YOUR GOAL. Copy out each line of the entries below in which the string "computer" appears.

GIVEN DATA.
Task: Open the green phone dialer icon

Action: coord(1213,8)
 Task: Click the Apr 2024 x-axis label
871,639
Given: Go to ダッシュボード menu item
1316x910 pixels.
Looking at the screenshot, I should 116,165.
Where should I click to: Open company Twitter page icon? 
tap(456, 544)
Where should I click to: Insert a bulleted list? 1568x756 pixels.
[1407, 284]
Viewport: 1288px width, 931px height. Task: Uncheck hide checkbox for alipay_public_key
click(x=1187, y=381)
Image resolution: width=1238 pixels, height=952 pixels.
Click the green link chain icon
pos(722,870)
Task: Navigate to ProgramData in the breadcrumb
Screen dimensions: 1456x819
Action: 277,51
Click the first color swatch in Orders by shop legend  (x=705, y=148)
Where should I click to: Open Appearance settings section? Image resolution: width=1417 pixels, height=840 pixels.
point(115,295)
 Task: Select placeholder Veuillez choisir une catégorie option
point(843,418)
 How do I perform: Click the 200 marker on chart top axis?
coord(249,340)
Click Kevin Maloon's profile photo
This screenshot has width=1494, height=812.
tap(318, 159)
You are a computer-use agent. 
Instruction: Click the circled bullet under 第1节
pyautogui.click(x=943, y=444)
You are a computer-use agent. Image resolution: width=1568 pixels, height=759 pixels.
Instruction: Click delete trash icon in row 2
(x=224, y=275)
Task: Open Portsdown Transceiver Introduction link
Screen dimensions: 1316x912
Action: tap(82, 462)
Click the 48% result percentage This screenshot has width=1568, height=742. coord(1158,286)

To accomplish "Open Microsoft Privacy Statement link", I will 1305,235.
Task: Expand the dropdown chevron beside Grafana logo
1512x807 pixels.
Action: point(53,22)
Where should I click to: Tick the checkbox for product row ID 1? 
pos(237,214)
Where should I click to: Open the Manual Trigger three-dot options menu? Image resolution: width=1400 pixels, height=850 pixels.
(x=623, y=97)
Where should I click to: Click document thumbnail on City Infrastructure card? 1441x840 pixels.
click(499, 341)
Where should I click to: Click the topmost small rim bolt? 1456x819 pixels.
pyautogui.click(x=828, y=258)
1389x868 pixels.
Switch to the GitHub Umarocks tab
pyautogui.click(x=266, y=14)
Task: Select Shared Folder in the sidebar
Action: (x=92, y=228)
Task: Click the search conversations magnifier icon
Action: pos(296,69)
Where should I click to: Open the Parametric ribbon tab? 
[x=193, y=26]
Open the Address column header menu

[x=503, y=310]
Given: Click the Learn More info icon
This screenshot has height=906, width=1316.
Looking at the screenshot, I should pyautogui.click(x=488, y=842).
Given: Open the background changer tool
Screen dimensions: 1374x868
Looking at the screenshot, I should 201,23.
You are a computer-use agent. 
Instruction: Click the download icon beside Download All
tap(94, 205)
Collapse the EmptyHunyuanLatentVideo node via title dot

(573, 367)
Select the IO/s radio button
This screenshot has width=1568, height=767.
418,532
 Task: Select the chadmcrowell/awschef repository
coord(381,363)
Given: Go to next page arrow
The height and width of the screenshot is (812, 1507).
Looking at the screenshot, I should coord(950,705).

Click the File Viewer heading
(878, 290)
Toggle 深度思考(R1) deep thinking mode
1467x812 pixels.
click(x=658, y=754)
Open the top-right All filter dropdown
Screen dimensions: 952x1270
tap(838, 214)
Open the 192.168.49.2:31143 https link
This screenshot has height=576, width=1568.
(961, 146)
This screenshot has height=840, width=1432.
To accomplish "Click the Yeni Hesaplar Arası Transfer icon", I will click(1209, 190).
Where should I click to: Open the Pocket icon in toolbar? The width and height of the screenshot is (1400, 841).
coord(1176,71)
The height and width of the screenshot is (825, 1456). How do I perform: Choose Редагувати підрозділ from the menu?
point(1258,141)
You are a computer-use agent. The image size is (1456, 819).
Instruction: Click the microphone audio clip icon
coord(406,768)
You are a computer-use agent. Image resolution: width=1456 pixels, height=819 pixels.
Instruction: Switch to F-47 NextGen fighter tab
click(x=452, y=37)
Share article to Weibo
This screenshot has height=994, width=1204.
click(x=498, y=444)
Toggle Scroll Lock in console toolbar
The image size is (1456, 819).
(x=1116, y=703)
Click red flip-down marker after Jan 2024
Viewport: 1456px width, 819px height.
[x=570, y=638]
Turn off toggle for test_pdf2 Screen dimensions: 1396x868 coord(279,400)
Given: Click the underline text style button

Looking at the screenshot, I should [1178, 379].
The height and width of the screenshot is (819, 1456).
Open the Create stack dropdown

EXPECTED ANSWER.
You are a computer-use agent. 
You are a computer-use agent. Image resolution: width=1568 pixels, height=759 pixels.
You are a computer-use agent. 
You are a computer-use agent. The image size is (1456, 819).
You are a computer-use agent. Image resolution: width=1456 pixels, height=819 pixels.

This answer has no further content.